We live in an attention economy. Where the most important element is access. If you’re not available to everybody at a very low price, if not free, you’re destined for the scrapheap.
Bob Lefsetz’ new article “Seeing the Future

A lot has been said about Spotify, but Lefsetz said it best. After talking about his own Spotify experience and the songs he found or rediscovered, he got down to the point and made his comment about all the current ruckus:

If it weren’t for Spotify, these songs would go unheard.

If everything’s available, we’re enticed to dive in. Suddenly, it’s not about the hit. A song can percolate online for years, passed from listener to listener until you stumble upon it and are thrilled.

Everything you know is wrong, everything has changed.

You can put out an album on a drop date, but don’t expect everyone to care. But if there are a few good tracks, eventually people will find them. Whereas it used to be unsold albums were shipped back to manufacturers to be buried or destroyed and the only way you could hear these songs was if you knew someone who owned the disc.

Go out and shoot a famous person and everybody will read about you on TMZ.

But if you’re a musician, chances are you’re a lover, not a fighter. If so, you’ve got to change your perspective. You’re an artist, music is a calling, you’re a lifer, you’ve got no idea when your breakthrough will occur.

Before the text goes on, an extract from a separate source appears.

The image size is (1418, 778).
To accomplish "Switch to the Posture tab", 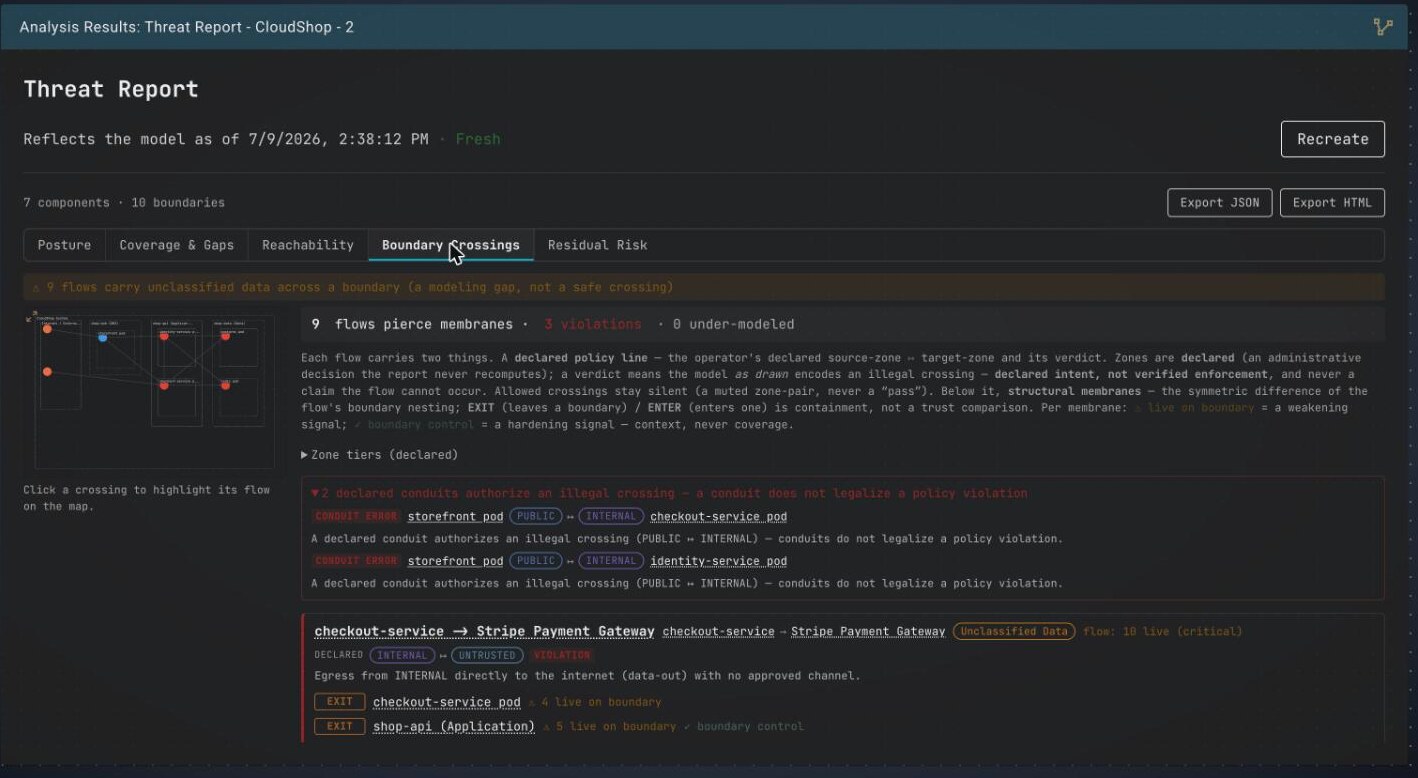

Sure, you can dance, you can work with Dr. Luke, but if you want a career, you’re gonna have to do it for yourself, you’re gonna have to find your own way and create music that sells itself, that’s its own calling card.

And when you do, it’ll be eminently hearable. You won’t have to pay radio. The public will not have to cough up a buck to experience it. Attention will come from the music itself, which will be sitting in plain sight, forever, waiting to be discovered.

Monetization does not come at the beginning, but closer to the end. Just like a house. You don’t move in when you pour the foundation, when you frame it, it’s not inhabitable until it’s complete.

Don’t think about charging upfront.

Know we live in an attention economy.

And that attention is at a premium.

But when you create something as great as “The Difficult Kind” I’ll stumble upon it, I won’t be able to stop playing it.